Further evidence against the viability of the neoliberal socioeconomic development framework for sub-Saharan Africa is that, during the neoliberal era, income inequality among Africans widened, social turmoil rose, unemployment reached its peak, social services became unaffordable for women, children, the elderly, and the poor, and the state regressed towards deterioration. The rigorous IMF restructuring and recommendation plans essentially saw a dramatic decline in Africa’s standards of living, terms of trade and ability to service debts (Bond and Dor 2003).

The utter failure of SAPs was effectively confirmed when the United Nations Economic Commission for Africa (UNECA) claimed that those African countries that had rejected SAPs had actually done “better” than those that had accepted aid or prescriptions in social welfare development (UN SAP 1989). In addition, the adoption of the neoliberal prescriptions within SAPs has been linked to severe economic distress in Zambia and South Africa (Hanson and Hentz 1999), while in Neoliberal Africa: The Impact of Global Social Engineering (2010), Harrison finds that, despite the gargantuan size of resources behind it and the lack of policy alternatives, neoliberalism and its policy prescription have not offered Africa tangible socioeconomic or developmental progress (Harrison 2010).

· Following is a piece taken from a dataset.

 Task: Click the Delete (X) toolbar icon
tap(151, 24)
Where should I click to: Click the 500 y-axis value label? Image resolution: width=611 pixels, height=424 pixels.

Overall, recent decades have seen a range of socio-economic prescriptions and directives by international analysts, experts, and global financial and development institutions. However, instead of achieving sustainable socioeconomic growth and positive development outcomes, many African states, following neoliberal, Washington Consensus based policies, experienced stagnation or regression, accrued large debts, and fell into cycles of debilitating dependency. Within this context, Eritrea’s socioeconomic development approach based on sustainability, social justice, support and protection for individuals and communities, locally led and implemented solutions, avoidance of structural and perpetual dependence on foreign aid, and harsh neoliberal programmes, may offer a viable, effective alternative.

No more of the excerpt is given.